Герцогиня, улыбаясь, смотрела на разгоряченную подругу. Она обняла ее рукой за шею.
— Биче, ты описываешь его поразительно… наглядно. Сознайся, что он тебя очень оскорбил.
— Меня — никогда. Но он… расчленил нескольких людей, которых я уважала. Я ненавижу его, как грабителя моих иллюзий.
— А если бы этого и не было, — ты ведь его… коллега. Сознайся. Биче?
— Сознаюсь, — сказала Бла.
На балу у князя Торлония герцогиня попросила представить себе журналиста. После первых десяти слов оказалось, что он совершенно влюблен.
Она едва могла вспомнить его лицо. В нем было что-то английское, пожалуй, напоминающее английского актера. Очевидно, он всегда терялся в массе черных фраков. Ноги у него были чересчур длинны, — может быть, только потому, что он носил очень узкие панталоны и слишком короткий жилет. Он играл необыкновенно красивой тростью, из яшмы и черного дерева, с толстым хрустальным набалдашником. С недавнего времени трости начали брать с собой в гостиные: эту моду ввел принц Маффа. Она подумала: «А, он нашел средство занять свои руки. И сейчас же он написал свою статью и отважился приблизиться ко мне».
Он без всякого предисловия заговорил о принцессах, которые в одиноких морских замках вместо легенд о героях вдохновляются народной душой.
— И наконец, она, окруженная ликованием бедняков, открывает свой величественный невинный поход. О! Насмешливый хохот действительности никогда не пробьет панциря ее грез: я горячо верю в это.
— Вы повергаете меня в изумление, — сказала она, думая про себя: «Влюбленность портит его вкус».
Он объявил:
— Мир, герцогиня, лежит у ваших ног, а вы остаетесь так холодны, как будто вы из серебра. Я и не удивляюсь, что вы не испытываете ничего необыкновенного при виде маленького критика, теряющего из-за вас голову. А между тем мне казалось, что эта голова сидит крепко.
— Я считаю ее даже неподвижной, — заметила она.
— Вы… не верите мне? — тихо спросил он, вертя трость то в одну сторону, то в другую.
Шлифованный хрусталь привлек ее взгляд. В это мгновение он повернул его, так что преломление света не мешало ей видеть его внутренность. Она увидела черно-голубое поле с запертыми воротами; перед ними лежал белый гриф.

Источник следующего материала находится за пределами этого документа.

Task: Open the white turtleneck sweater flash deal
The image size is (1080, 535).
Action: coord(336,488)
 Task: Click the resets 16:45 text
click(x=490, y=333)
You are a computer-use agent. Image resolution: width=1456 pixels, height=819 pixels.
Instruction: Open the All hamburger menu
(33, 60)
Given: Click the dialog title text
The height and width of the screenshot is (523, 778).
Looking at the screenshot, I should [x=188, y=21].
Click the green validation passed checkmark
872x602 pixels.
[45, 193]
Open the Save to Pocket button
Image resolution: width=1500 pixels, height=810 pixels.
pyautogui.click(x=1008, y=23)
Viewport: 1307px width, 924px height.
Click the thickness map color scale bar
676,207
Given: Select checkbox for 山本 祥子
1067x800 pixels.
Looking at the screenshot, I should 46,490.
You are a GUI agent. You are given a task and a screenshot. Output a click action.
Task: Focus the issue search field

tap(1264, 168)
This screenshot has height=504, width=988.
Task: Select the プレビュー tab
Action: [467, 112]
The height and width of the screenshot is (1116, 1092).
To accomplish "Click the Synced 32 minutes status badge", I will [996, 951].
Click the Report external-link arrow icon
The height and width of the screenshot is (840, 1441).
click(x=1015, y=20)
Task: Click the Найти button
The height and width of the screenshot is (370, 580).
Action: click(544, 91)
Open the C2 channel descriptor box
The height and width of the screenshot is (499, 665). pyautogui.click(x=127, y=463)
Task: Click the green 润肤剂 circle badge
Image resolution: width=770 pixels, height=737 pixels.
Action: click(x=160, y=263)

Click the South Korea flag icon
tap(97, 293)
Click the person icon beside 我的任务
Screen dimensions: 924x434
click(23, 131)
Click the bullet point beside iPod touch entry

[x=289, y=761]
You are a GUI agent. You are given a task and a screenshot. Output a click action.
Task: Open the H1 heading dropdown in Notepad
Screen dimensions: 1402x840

«Какая дерзость, — подумала она, — он разгуливает с моим гербом».
Она пожала плечами и отвела глаза. Он прошептал едва слышно:
— Ведь в сущности, я энтузиаст! Не верьте ничему, герцогиня, что вам сказали обо мне! Я наивен и легко воодушевляюсь, и, если бы я не знал, что тогда все было бы кончено, — в это мгновение я лежал бы у ваших ног!
Она сделала гримасу.
— В благодарность за вашу высокомерную улыбку, — прибавил он. — Вы считаете меня хитрецом, вас убедили в этом. На я только притворяюсь им, чтобы обезоружить насмешку и внушить страх. Вам я сознаюсь в этом. Вы видите: я не могу скрыть от вас ничего о себе. Вы верите мне?
— Уберите, наконец, трость с моих глаз. Вы совершили бестактность.
Он накрыл хрусталь рукой и раздражил ее этим еще больше. Он как будто завладел ее образом и ее судьбой, которую скрывали эти прозрачные стены.
— Вы верите моим словам?
— Я не даю себе труда сомневаться в них.
Он неловко, но решительно придвинул кресло и сел.
— Знаете, герцогиня, почему нас здесь оставляют одних?
Его манера выражаться ставила ее в тупик. Она подняла глаза: гостиная была пуста. В соседней комнате в свирепой позе стоял на своем пьедестале залитый белым светом колоссальный Геркулес, швыряющий в море Ликаса. За ним был виден двор с великолепной галереей. Там у входа толпились сотни ожидающих.